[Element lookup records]
◆ ◆ ◆ ◆ ◆

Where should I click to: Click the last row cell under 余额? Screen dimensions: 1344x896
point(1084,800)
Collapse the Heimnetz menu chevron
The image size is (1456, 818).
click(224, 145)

◆ ◆ ◆ ◆ ◆

[WHAT TO WORK ON]
Render the lines above as a JSON list of strings, one string for each line, leaving out any blank lines.

[RESULT OF THE TASK]
[
  "Where should I click to: Click the last row cell under 余额? Screen dimensions: 1344x896",
  "point(1084,800)",
  "Collapse the Heimnetz menu chevron",
  "The image size is (1456, 818).",
  "click(224, 145)"
]